Task requirements: Write the whole listing out again, word for word.

Records for the task:
[Start of Attachment]

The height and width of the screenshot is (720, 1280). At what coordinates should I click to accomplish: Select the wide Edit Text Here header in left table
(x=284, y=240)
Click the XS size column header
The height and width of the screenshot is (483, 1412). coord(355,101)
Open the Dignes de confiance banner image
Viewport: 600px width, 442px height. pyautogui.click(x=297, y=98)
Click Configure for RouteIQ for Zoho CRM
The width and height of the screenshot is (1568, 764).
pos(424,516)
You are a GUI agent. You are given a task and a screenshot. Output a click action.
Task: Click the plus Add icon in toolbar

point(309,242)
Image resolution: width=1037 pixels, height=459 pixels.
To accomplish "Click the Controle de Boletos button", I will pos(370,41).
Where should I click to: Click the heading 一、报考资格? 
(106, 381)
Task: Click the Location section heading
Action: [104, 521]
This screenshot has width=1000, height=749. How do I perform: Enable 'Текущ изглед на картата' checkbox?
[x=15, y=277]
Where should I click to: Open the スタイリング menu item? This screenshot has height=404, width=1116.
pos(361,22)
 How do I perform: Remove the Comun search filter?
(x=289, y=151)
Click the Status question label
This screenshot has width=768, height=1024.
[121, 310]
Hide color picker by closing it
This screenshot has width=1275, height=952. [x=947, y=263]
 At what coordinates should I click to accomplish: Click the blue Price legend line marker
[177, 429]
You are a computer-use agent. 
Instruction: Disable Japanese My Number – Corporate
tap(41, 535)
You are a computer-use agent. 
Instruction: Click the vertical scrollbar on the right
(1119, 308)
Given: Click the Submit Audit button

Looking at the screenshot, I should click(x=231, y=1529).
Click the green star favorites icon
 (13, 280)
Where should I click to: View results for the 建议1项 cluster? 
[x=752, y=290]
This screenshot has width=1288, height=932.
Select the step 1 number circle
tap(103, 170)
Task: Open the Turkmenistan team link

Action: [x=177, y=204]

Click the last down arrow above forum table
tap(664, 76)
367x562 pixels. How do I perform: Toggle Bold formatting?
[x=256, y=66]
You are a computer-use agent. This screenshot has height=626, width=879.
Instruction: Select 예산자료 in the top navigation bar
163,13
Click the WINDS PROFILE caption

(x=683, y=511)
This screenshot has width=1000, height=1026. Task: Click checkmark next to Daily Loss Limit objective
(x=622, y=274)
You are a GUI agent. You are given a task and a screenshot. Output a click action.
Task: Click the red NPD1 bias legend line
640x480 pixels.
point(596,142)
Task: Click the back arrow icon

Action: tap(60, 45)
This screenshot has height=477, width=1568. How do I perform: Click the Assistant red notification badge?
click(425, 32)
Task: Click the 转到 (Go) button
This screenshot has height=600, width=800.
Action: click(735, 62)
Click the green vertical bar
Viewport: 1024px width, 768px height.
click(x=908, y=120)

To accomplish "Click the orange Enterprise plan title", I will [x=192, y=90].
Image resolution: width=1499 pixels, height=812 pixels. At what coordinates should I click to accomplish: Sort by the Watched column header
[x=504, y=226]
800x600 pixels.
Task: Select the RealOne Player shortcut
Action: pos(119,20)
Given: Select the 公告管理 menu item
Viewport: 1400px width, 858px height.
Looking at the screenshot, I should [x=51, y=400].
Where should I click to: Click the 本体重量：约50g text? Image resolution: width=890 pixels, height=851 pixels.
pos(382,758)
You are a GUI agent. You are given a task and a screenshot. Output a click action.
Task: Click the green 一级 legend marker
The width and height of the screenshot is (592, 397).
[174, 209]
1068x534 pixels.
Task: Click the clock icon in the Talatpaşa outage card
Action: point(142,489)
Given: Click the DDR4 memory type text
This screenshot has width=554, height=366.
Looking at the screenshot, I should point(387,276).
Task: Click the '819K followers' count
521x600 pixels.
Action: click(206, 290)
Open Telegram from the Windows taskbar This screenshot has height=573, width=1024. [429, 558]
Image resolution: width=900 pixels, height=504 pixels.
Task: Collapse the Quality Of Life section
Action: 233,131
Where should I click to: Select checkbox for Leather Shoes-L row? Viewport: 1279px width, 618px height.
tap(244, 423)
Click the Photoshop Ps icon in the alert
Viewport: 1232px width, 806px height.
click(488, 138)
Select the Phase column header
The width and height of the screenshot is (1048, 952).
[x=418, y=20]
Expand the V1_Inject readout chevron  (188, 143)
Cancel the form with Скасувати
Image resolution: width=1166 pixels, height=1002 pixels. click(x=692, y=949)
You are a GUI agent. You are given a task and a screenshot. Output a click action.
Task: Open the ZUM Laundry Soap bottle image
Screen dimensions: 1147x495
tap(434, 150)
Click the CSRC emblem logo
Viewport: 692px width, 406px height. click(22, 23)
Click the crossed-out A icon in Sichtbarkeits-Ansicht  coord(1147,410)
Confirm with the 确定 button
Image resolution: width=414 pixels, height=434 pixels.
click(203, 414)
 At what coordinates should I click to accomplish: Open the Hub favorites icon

[End of Attachment]

Answer:
The height and width of the screenshot is (720, 1280). At what coordinates should I click to accomplish: Select the wide Edit Text Here header in left table
(x=284, y=240)
Click the XS size column header
The height and width of the screenshot is (483, 1412). coord(355,101)
Open the Dignes de confiance banner image
Viewport: 600px width, 442px height. pyautogui.click(x=297, y=98)
Click Configure for RouteIQ for Zoho CRM
The width and height of the screenshot is (1568, 764).
pos(424,516)
You are a GUI agent. You are given a task and a screenshot. Output a click action.
Task: Click the plus Add icon in toolbar

point(309,242)
Image resolution: width=1037 pixels, height=459 pixels.
To accomplish "Click the Controle de Boletos button", I will pos(370,41).
Where should I click to: Click the heading 一、报考资格? 
(106, 381)
Task: Click the Location section heading
Action: [104, 521]
This screenshot has width=1000, height=749. How do I perform: Enable 'Текущ изглед на картата' checkbox?
[x=15, y=277]
Where should I click to: Open the スタイリング menu item? This screenshot has height=404, width=1116.
pos(361,22)
 How do I perform: Remove the Comun search filter?
(x=289, y=151)
Click the Status question label
This screenshot has width=768, height=1024.
[121, 310]
Hide color picker by closing it
This screenshot has width=1275, height=952. [x=947, y=263]
 At what coordinates should I click to accomplish: Click the blue Price legend line marker
[177, 429]
You are a computer-use agent. 
Instruction: Disable Japanese My Number – Corporate
tap(41, 535)
You are a computer-use agent. 
Instruction: Click the vertical scrollbar on the right
(1119, 308)
Given: Click the Submit Audit button

Looking at the screenshot, I should click(x=231, y=1529).
Click the green star favorites icon
 (13, 280)
Where should I click to: View results for the 建议1项 cluster? 
[x=752, y=290]
This screenshot has width=1288, height=932.
Select the step 1 number circle
tap(103, 170)
Task: Open the Turkmenistan team link

Action: [x=177, y=204]

Click the last down arrow above forum table
tap(664, 76)
367x562 pixels. How do I perform: Toggle Bold formatting?
[x=256, y=66]
You are a computer-use agent. This screenshot has height=626, width=879.
Instruction: Select 예산자료 in the top navigation bar
163,13
Click the WINDS PROFILE caption

(x=683, y=511)
This screenshot has width=1000, height=1026. Task: Click checkmark next to Daily Loss Limit objective
(x=622, y=274)
You are a GUI agent. You are given a task and a screenshot. Output a click action.
Task: Click the red NPD1 bias legend line
640x480 pixels.
point(596,142)
Task: Click the back arrow icon

Action: tap(60, 45)
This screenshot has height=477, width=1568. How do I perform: Click the Assistant red notification badge?
click(425, 32)
Task: Click the 转到 (Go) button
This screenshot has height=600, width=800.
Action: click(735, 62)
Click the green vertical bar
Viewport: 1024px width, 768px height.
click(x=908, y=120)

To accomplish "Click the orange Enterprise plan title", I will [x=192, y=90].
Image resolution: width=1499 pixels, height=812 pixels. At what coordinates should I click to accomplish: Sort by the Watched column header
[x=504, y=226]
800x600 pixels.
Task: Select the RealOne Player shortcut
Action: pos(119,20)
Given: Select the 公告管理 menu item
Viewport: 1400px width, 858px height.
Looking at the screenshot, I should [x=51, y=400].
Where should I click to: Click the 本体重量：约50g text? Image resolution: width=890 pixels, height=851 pixels.
pos(382,758)
You are a GUI agent. You are given a task and a screenshot. Output a click action.
Task: Click the green 一级 legend marker
The width and height of the screenshot is (592, 397).
[174, 209]
1068x534 pixels.
Task: Click the clock icon in the Talatpaşa outage card
Action: point(142,489)
Given: Click the DDR4 memory type text
This screenshot has width=554, height=366.
Looking at the screenshot, I should point(387,276).
Task: Click the '819K followers' count
521x600 pixels.
Action: click(206, 290)
Open Telegram from the Windows taskbar This screenshot has height=573, width=1024. [429, 558]
Image resolution: width=900 pixels, height=504 pixels.
Task: Collapse the Quality Of Life section
Action: 233,131
Where should I click to: Select checkbox for Leather Shoes-L row? Viewport: 1279px width, 618px height.
tap(244, 423)
Click the Photoshop Ps icon in the alert
Viewport: 1232px width, 806px height.
click(488, 138)
Select the Phase column header
The width and height of the screenshot is (1048, 952).
[x=418, y=20]
Expand the V1_Inject readout chevron  (188, 143)
Cancel the form with Скасувати
Image resolution: width=1166 pixels, height=1002 pixels. click(x=692, y=949)
You are a GUI agent. You are given a task and a screenshot. Output a click action.
Task: Open the ZUM Laundry Soap bottle image
Screen dimensions: 1147x495
tap(434, 150)
Click the CSRC emblem logo
Viewport: 692px width, 406px height. click(22, 23)
Click the crossed-out A icon in Sichtbarkeits-Ansicht  coord(1147,410)
Confirm with the 确定 button
Image resolution: width=414 pixels, height=434 pixels.
click(203, 414)
 At what coordinates should I click to accomplish: Open the Hub favorites icon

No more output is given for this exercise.